There is a popular misconception that AMD wasn’t good at cloning Intel CPUs. This is largely based on the observation that Intel released its 386 CPU in 1985, and AMD didn’t counter with its Am386 clone until March 2, 1991, nearly six years later. In this blog post, we will explore what took AMD so long, and how that delay played into future AMD CPUs.
Intel and its agreement with IBM
When IBM selected the Intel 8088 CPU to power its IBM PC 5150, IBM insisted on Intel licensing the design to at least one other chip manufacturer. This was to ensure that IBM would have a sufficient supply of chips to meet demand. It was also not a particularly unusual request. Both Apple and Atari had multiple sources for the chips they used in their computers, for instance.
Intel did IBM one better. Not only did they license the design to AMD, but they licensed it to several other companies as well. And after IBM selected the 80286 CPU to power its PC/AT, Intel amended the agreement with AMD and several others so they could manufacture not only 8088 and 8086 CPUs, but 80286 CPUs as well.
But the 386 was different.
It wasn’t just that Intel got greedy
The now-popular story is that with the 386 generation, Intel got greedy and decided to shut everyone out. At best, that’s an oversimplification of what happened. When Intel released the 80386 on October 17, 1985, IBM didn’t want it. Today this sounds absurd. Why would IBM not want Intel’s most advanced CPU?

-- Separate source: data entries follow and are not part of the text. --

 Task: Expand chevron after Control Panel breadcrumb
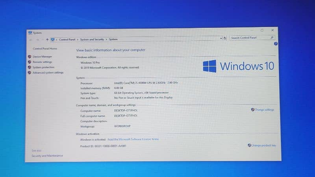(x=78, y=39)
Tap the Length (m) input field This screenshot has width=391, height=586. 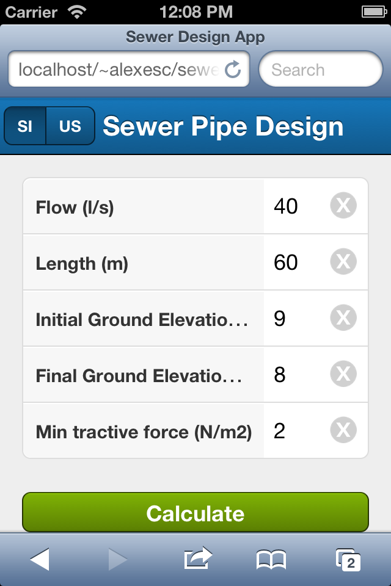pyautogui.click(x=296, y=262)
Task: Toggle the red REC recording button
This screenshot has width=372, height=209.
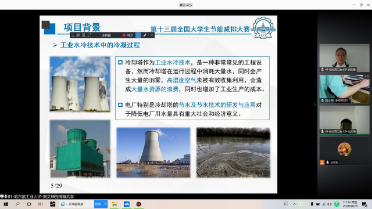Action: 128,35
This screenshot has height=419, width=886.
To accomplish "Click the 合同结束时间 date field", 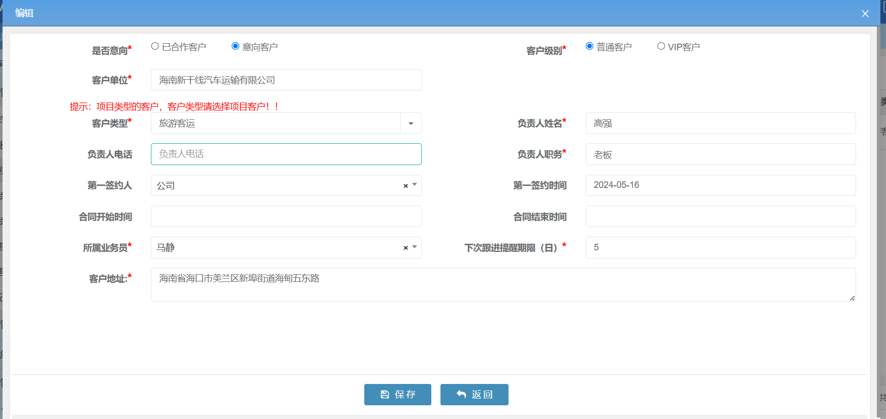I will tap(720, 216).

In the mid 1980s, IBM still had a very lucrative business selling minicomputers. These were medium-sized computers designed for applications where a mainframe would be overkill but a PC wasn’t powerful enough. And IBM’s pricing didn’t scale linearly. Mainframes were the most profitable systems for IBM, and microcomputers–what we now call desktops–were the least. Minicomputers were in between.
IBM didn’t want the Intel 386 because it performed like a minicomputer chip. IBM could price its low-end System/36 minicomputers at $20,000 circa 1985, so they saw an Intel 386-based PC priced at $10,000 as a threat, not an opportunity. They didn’t want businesses buying a 386-based PC and loading Unix on it instead of buying a traditional minicomputer that cost twice as much.
That meant Intel had no reason to amend its agreement and extend the 386 to second sources. IBM wasn’t asking.